* Start Dataset *

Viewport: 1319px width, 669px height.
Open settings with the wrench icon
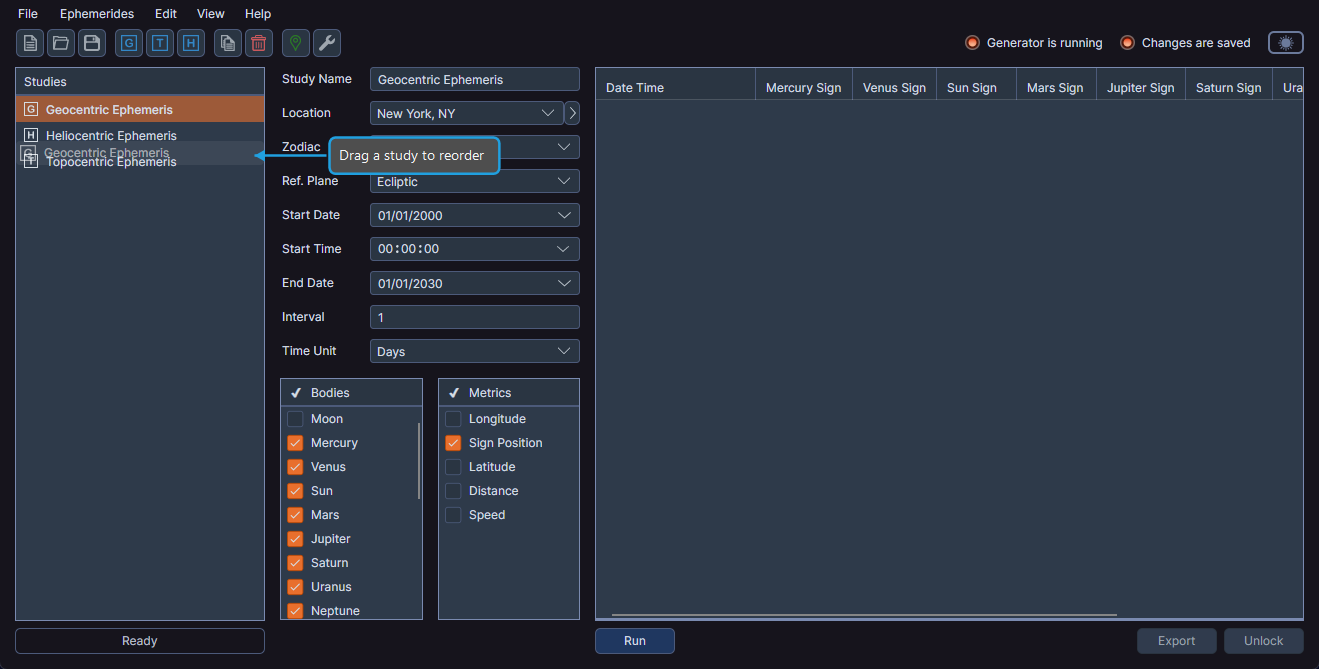click(327, 43)
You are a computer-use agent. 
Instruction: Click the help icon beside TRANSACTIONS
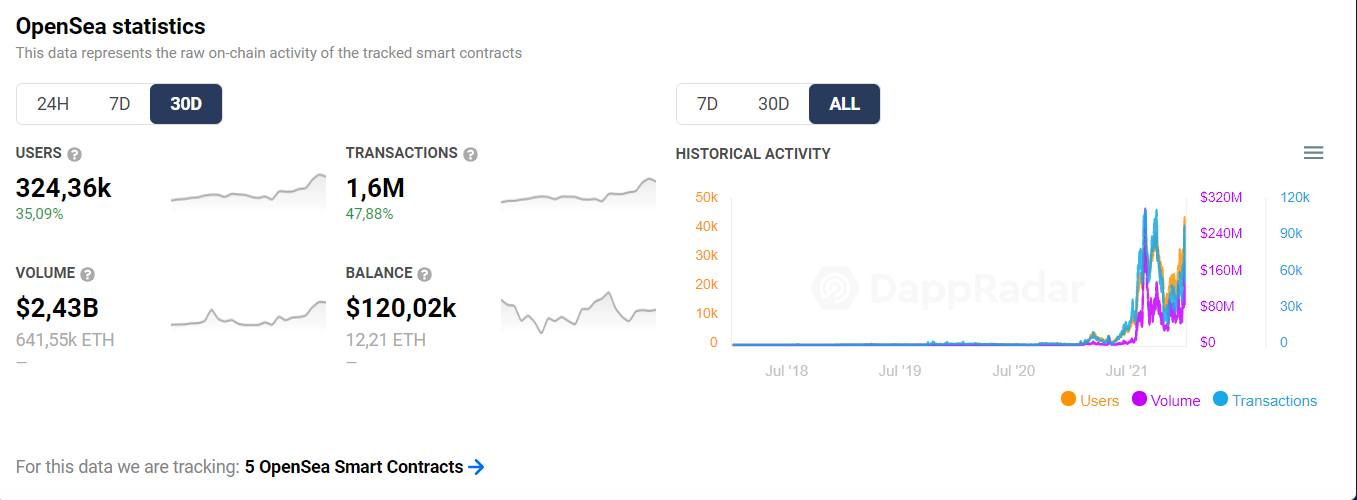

* End Dataset *

* [Goal]
Please copy out the text of every item above word for word, leaving out the pictures.

* [Worked solution]
Viewport: 1319px width, 669px height.
Open settings with the wrench icon
click(327, 43)
You are a computer-use agent. 
Instruction: Click the help icon beside TRANSACTIONS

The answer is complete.